A common warning was that the policies would erode the dollar’s value and cause investors to look for a replacement, like gold or the Swiss franc.
Chan says a flaw in this thinking was that it failed to consider that other countries would struggle, too. When investors worried that Greece’s debt troubles could tear apart Europe, for instance, they rushed to buy dollars and U.S. Treasury bonds, still considered the world’s haven.
Long-term interest rates in the U.S. may be low, but sluggish growth across the industrialized world means government bond rates in Japan and Germany are even lower. As a result, foreign banks and investors keep buying U.S. bonds, stoking demand for dollars.
“How fast is your country growing, and what are its interest rates relative to the rest of the world? Those are the key things that determine a currency’s strength,” Chan says. “Guess what? We’re now growing faster than Europe. Our success means our dollar should get stronger.”
Critics also predicted that the Fed would create runaway inflation, a result of pumping so much money into circulation. It was a popular idea, based on the common-sense notion that a flood of dollars would make the greenback cheap.
In reality, much of the money never saw daylight. When the Fed bought bonds from big banks, it gave them an electronic credit on their accounts at the Fed. Starting in the financial crisis, the central bank paid interest on those reserves, so big banks could just sit on the money. Excess bank reserves soared from $800 billion at the start of 2009 to $2.7 trillion today.
“The criticisms of QE were clearly overblown,” says Dean Baker, co-director of the Center for Economic and Policy Research, a liberal think-tank based in Washington. “The flip side is that the benefits were exaggerated, too.”
The Fed has been scaling back its bond buying this year. It said at its September meeting that it plans to shut down the program after buying a final $15 billion in securities this month — as long the economy keeps improving. Even if the central bank goes ahead and announces the end of the purchases on Wednesday, it will be left with a $4.5 trillion balance sheet that will keep putting pressure on long-term rates.
At the moment, the Fed has said it plans to maintain its holdings at that level. When it does begin to reduce its portfolio, it will do so in a “gradual and predictable manner” by ceasing to re-invest maturing bonds. However, it has left many questions about how it will unwind its balance sheet unanswered.
It is also keeping markets guessing about another big question: When exactly will it start hiking its benchmark lending rate? That move is expected at some point next year.

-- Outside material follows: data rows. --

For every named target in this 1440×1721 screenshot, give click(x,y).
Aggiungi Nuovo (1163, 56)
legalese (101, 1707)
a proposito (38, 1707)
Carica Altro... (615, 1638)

Many on Wall Street have faith that the central bank will raise interest rates slowly enough to not derail the recovery.
“I’m less worried because I see all the progress,” Chan says. “Could the economy lose momentum? Sure. It’s like when you get off crutches. You’re a little uneasy at first.”
But some economists still worry that the economy won’t be ready when the Fed decides to start raising rates. “The logic of a rate hike is that employment is taking off and the Fed needs to cool the economy down,” says Baker. “We’re so far from that.”
Even some optimists expect more market turbulence as the Fed moves closer to its first interest rate hike since 2006.
Schwab’s Sonders notes that economists and market strategists can usually find similar situations in the past and use them to guide projections. But history offers little guidance for the months ahead. The Fed has never wrapped up a $4 trillion stimulus program and has no experience raising rates from zero.
“Usually you can ask, ‘When’s the last time the Fed did this?'” Sonders says. “But, no, there is no last time.”